*The task*
Each entry below is to be restated word for word, with no pictures carried over.
Start of Block
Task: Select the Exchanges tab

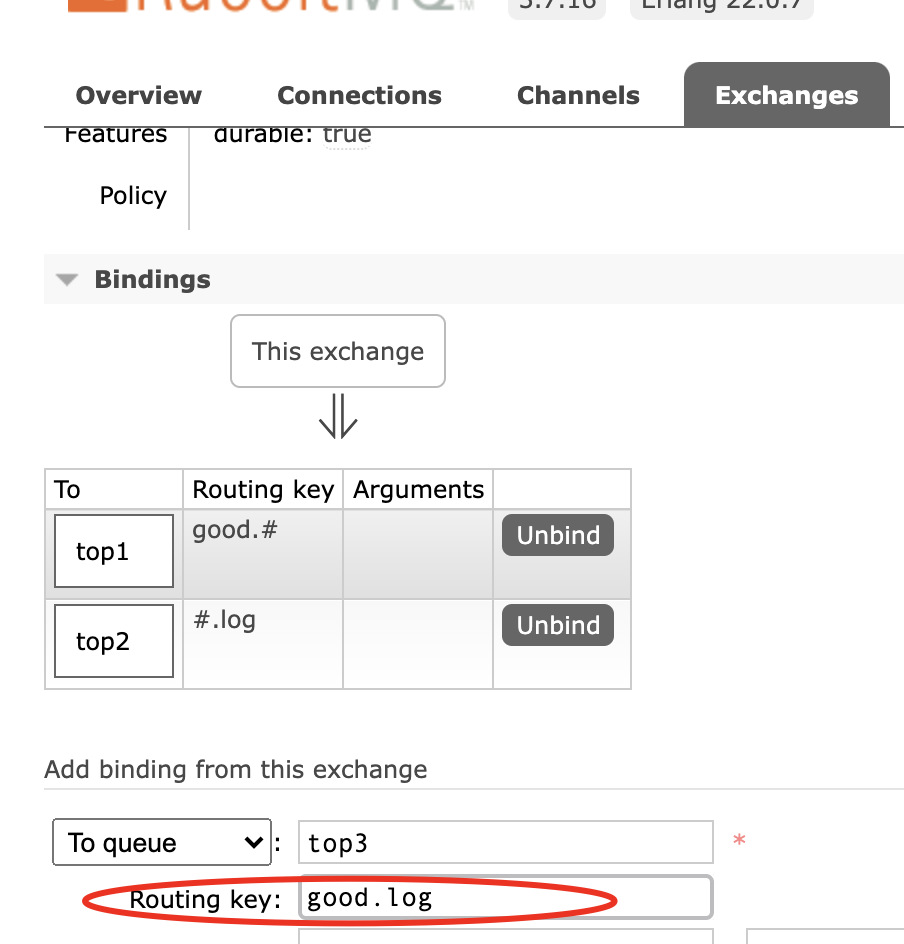Action: click(787, 95)
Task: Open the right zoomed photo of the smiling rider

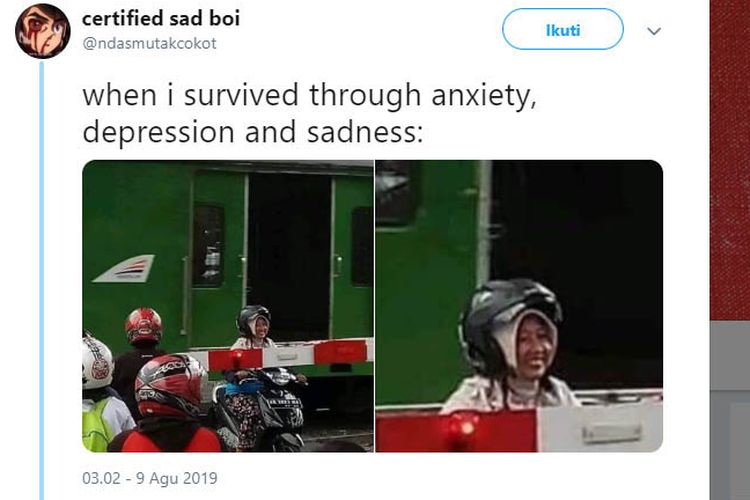Action: point(519,306)
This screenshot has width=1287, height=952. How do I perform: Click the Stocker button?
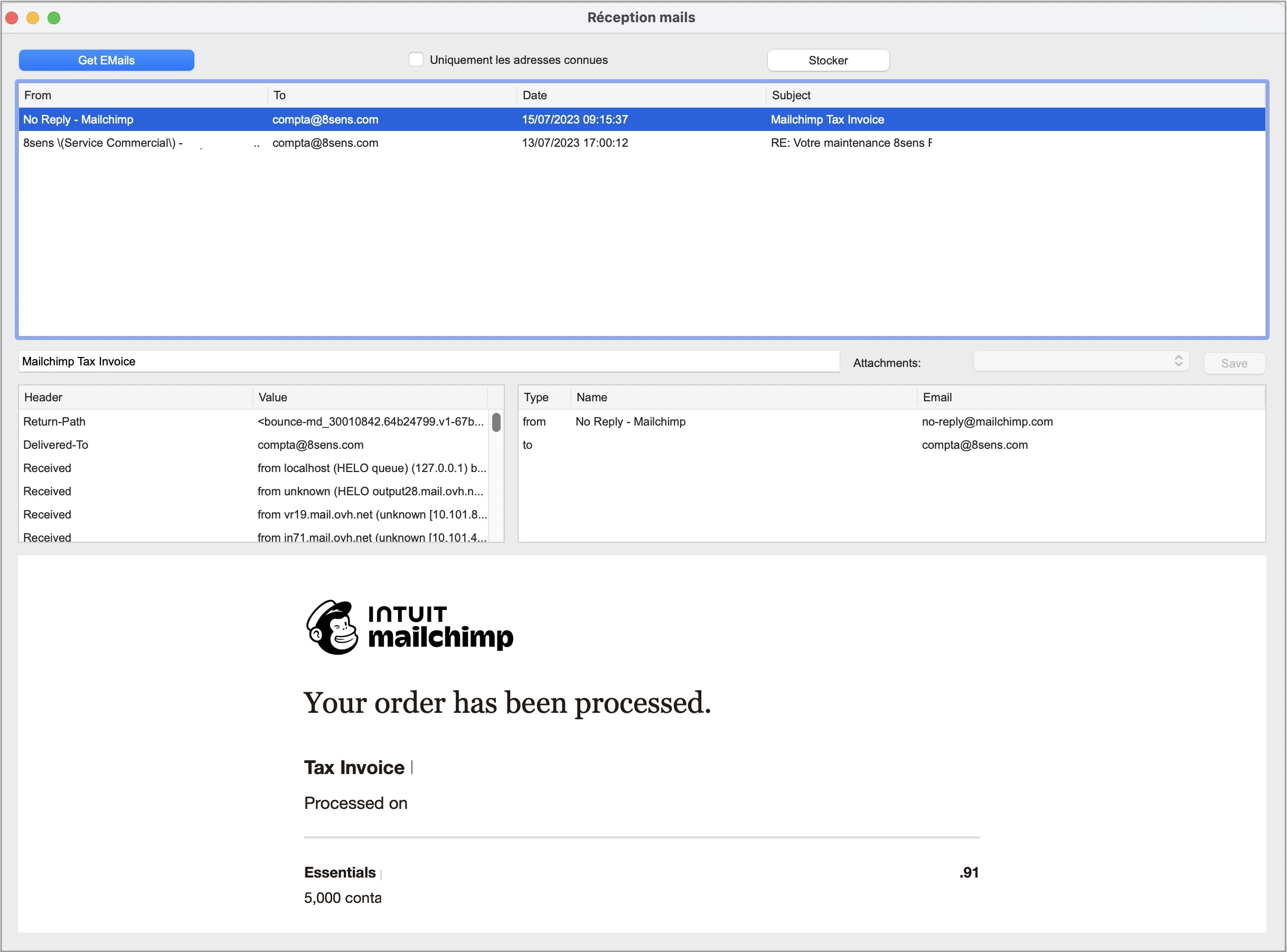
End of Block
*Solution for this exercise*
Task: Select the Exchanges tab

Action: click(787, 95)
Task: Open the right zoomed photo of the smiling rider

Action: point(519,306)
This screenshot has width=1287, height=952. How do I perform: Click the Stocker button?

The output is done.